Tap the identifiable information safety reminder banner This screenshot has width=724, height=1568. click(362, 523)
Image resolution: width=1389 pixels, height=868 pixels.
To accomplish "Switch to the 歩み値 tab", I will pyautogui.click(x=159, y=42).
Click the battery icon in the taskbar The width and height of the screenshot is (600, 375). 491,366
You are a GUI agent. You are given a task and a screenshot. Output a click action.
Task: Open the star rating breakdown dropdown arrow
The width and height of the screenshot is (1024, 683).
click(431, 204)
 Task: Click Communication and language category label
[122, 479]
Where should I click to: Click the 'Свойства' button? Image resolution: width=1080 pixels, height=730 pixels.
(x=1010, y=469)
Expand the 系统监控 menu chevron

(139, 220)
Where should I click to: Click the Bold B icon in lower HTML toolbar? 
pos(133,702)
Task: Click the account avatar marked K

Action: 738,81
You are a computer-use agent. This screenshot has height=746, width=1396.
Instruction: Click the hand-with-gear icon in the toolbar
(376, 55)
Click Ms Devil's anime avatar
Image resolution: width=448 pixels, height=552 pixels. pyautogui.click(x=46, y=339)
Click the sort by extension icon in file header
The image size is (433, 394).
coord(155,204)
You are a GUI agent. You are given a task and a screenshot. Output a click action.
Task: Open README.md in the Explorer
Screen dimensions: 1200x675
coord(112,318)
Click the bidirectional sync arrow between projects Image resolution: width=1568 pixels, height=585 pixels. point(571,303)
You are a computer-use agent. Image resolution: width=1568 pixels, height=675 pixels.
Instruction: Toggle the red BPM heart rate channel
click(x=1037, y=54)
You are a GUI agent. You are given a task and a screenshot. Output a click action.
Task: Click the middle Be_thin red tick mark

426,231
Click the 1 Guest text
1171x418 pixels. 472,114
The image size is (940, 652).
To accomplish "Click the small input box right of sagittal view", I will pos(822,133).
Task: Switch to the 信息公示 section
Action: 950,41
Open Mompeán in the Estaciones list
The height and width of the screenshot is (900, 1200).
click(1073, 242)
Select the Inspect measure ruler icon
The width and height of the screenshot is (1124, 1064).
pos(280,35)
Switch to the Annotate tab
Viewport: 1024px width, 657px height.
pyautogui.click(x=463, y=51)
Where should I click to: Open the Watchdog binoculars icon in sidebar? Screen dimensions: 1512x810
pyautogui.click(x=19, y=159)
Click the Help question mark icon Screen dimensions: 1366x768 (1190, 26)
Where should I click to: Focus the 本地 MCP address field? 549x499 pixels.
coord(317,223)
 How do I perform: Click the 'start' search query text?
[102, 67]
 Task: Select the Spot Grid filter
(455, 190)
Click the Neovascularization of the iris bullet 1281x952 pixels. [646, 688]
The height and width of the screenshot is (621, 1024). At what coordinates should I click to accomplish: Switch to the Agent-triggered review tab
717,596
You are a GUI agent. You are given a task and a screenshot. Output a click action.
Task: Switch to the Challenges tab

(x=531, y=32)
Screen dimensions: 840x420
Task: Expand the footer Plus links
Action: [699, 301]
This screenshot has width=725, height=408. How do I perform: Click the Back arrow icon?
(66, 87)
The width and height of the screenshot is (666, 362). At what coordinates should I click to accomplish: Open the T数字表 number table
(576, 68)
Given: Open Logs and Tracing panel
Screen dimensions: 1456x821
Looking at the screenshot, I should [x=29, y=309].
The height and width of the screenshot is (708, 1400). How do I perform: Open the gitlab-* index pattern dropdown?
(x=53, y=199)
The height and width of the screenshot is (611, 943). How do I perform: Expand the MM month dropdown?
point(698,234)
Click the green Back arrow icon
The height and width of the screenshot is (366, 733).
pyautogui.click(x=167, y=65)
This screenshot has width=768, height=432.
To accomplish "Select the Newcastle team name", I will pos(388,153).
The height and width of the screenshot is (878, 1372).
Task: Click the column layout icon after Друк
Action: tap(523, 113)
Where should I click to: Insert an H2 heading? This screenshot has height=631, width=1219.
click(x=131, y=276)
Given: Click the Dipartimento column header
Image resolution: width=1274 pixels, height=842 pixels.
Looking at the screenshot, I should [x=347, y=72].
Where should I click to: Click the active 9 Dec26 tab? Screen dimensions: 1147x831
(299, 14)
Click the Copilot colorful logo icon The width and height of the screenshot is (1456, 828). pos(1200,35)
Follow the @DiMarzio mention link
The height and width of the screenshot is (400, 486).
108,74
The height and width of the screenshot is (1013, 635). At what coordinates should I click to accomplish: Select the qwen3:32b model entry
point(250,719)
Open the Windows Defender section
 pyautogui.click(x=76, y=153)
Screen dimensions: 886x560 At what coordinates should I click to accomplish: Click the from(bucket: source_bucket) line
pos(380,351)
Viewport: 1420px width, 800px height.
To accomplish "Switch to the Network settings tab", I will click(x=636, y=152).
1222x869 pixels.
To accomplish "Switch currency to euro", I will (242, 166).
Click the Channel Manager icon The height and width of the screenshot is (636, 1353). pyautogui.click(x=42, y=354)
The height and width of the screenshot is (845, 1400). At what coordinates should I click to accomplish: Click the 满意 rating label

────────────────────

▶ **Exercise directions**:
Lay out every line of the entries above as a Markdown table with the columns "Row" and "Line". Number each row and leave out blank lines.

▶ **Written response**:
| Row | Line |
|---|---|
| 1 | Tap the identifiable information safety reminder banner This screenshot has width=724, height=1568. click(362, 523) |
| 2 | Image resolution: width=1389 pixels, height=868 pixels. |
| 3 | To accomplish "Switch to the 歩み値 tab", I will pyautogui.click(x=159, y=42). |
| 4 | Click the battery icon in the taskbar The width and height of the screenshot is (600, 375). 491,366 |
| 5 | You are a GUI agent. You are given a task and a screenshot. Output a click action. |
| 6 | Task: Open the star rating breakdown dropdown arrow |
| 7 | The width and height of the screenshot is (1024, 683). |
| 8 | click(431, 204) |
| 9 |  Task: Click Communication and language category label |
| 10 | [122, 479] |
| 11 | Where should I click to: Click the 'Свойства' button? Image resolution: width=1080 pixels, height=730 pixels. |
| 12 | (x=1010, y=469) |
| 13 | Expand the 系统监控 menu chevron |
| 14 | (139, 220) |
| 15 | Where should I click to: Click the Bold B icon in lower HTML toolbar?  |
| 16 | pos(133,702) |
| 17 | Task: Click the account avatar marked K |
| 18 | Action: 738,81 |
| 19 | You are a computer-use agent. This screenshot has height=746, width=1396. |
| 20 | Instruction: Click the hand-with-gear icon in the toolbar |
| 21 | (376, 55) |
| 22 | Click Ms Devil's anime avatar |
| 23 | Image resolution: width=448 pixels, height=552 pixels. pyautogui.click(x=46, y=339) |
| 24 | Click the sort by extension icon in file header |
| 25 | The image size is (433, 394). |
| 26 | coord(155,204) |
| 27 | You are a GUI agent. You are given a task and a screenshot. Output a click action. |
| 28 | Task: Open README.md in the Explorer |
| 29 | Screen dimensions: 1200x675 |
| 30 | coord(112,318) |
| 31 | Click the bidirectional sync arrow between projects Image resolution: width=1568 pixels, height=585 pixels. point(571,303) |
| 32 | You are a computer-use agent. Image resolution: width=1568 pixels, height=675 pixels. |
| 33 | Instruction: Toggle the red BPM heart rate channel |
| 34 | click(x=1037, y=54) |
| 35 | You are a GUI agent. You are given a task and a screenshot. Output a click action. |
| 36 | Task: Click the middle Be_thin red tick mark |
| 37 | 426,231 |
| 38 | Click the 1 Guest text |
| 39 | 1171x418 pixels. 472,114 |
| 40 | The image size is (940, 652). |
| 41 | To accomplish "Click the small input box right of sagittal view", I will pos(822,133). |
| 42 | Task: Switch to the 信息公示 section |
| 43 | Action: 950,41 |
| 44 | Open Mompeán in the Estaciones list |
| 45 | The height and width of the screenshot is (900, 1200). |
| 46 | click(1073, 242) |
| 47 | Select the Inspect measure ruler icon |
| 48 | The width and height of the screenshot is (1124, 1064). |
| 49 | pos(280,35) |
| 50 | Switch to the Annotate tab |
| 51 | Viewport: 1024px width, 657px height. |
| 52 | pyautogui.click(x=463, y=51) |
| 53 | Where should I click to: Open the Watchdog binoculars icon in sidebar? Screen dimensions: 1512x810 |
| 54 | pyautogui.click(x=19, y=159) |
| 55 | Click the Help question mark icon Screen dimensions: 1366x768 (1190, 26) |
| 56 | Where should I click to: Focus the 本地 MCP address field? 549x499 pixels. |
| 57 | coord(317,223) |
| 58 |  How do I perform: Click the 'start' search query text? |
| 59 | [102, 67] |
| 60 |  Task: Select the Spot Grid filter |
| 61 | (455, 190) |
| 62 | Click the Neovascularization of the iris bullet 1281x952 pixels. [646, 688] |
| 63 | The height and width of the screenshot is (621, 1024). At what coordinates should I click to accomplish: Switch to the Agent-triggered review tab |
| 64 | 717,596 |
| 65 | You are a GUI agent. You are given a task and a screenshot. Output a click action. |
| 66 | Task: Switch to the Challenges tab |
| 67 | (x=531, y=32) |
| 68 | Screen dimensions: 840x420 |
| 69 | Task: Expand the footer Plus links |
| 70 | Action: [699, 301] |
| 71 | This screenshot has width=725, height=408. How do I perform: Click the Back arrow icon? |
| 72 | (66, 87) |
| 73 | The width and height of the screenshot is (666, 362). At what coordinates should I click to accomplish: Open the T数字表 number table |
| 74 | (576, 68) |
| 75 | Given: Open Logs and Tracing panel |
| 76 | Screen dimensions: 1456x821 |
| 77 | Looking at the screenshot, I should [x=29, y=309]. |
| 78 | The height and width of the screenshot is (708, 1400). How do I perform: Open the gitlab-* index pattern dropdown? |
| 79 | (x=53, y=199) |
| 80 | The height and width of the screenshot is (611, 943). How do I perform: Expand the MM month dropdown? |
| 81 | point(698,234) |
| 82 | Click the green Back arrow icon |
| 83 | The height and width of the screenshot is (366, 733). |
| 84 | pyautogui.click(x=167, y=65) |
| 85 | This screenshot has width=768, height=432. |
| 86 | To accomplish "Select the Newcastle team name", I will pos(388,153). |
| 87 | The height and width of the screenshot is (878, 1372). |
| 88 | Task: Click the column layout icon after Друк |
| 89 | Action: tap(523, 113) |
| 90 | Where should I click to: Insert an H2 heading? This screenshot has height=631, width=1219. |
| 91 | click(x=131, y=276) |
| 92 | Given: Click the Dipartimento column header |
| 93 | Image resolution: width=1274 pixels, height=842 pixels. |
| 94 | Looking at the screenshot, I should [x=347, y=72]. |
| 95 | Where should I click to: Click the active 9 Dec26 tab? Screen dimensions: 1147x831 |
| 96 | (299, 14) |
| 97 | Click the Copilot colorful logo icon The width and height of the screenshot is (1456, 828). pos(1200,35) |
| 98 | Follow the @DiMarzio mention link |
| 99 | The height and width of the screenshot is (400, 486). |
| 100 | 108,74 |
| 101 | The height and width of the screenshot is (1013, 635). At what coordinates should I click to accomplish: Select the qwen3:32b model entry |
| 102 | point(250,719) |
| 103 | Open the Windows Defender section |
| 104 |  pyautogui.click(x=76, y=153) |
| 105 | Screen dimensions: 886x560 At what coordinates should I click to accomplish: Click the from(bucket: source_bucket) line |
| 106 | pos(380,351) |
| 107 | Viewport: 1420px width, 800px height. |
| 108 | To accomplish "Switch to the Network settings tab", I will click(x=636, y=152). |
| 109 | 1222x869 pixels. |
| 110 | To accomplish "Switch currency to euro", I will (242, 166). |
| 111 | Click the Channel Manager icon The height and width of the screenshot is (636, 1353). pyautogui.click(x=42, y=354) |
| 112 | The height and width of the screenshot is (845, 1400). At what coordinates should I click to accomplish: Click the 满意 rating label |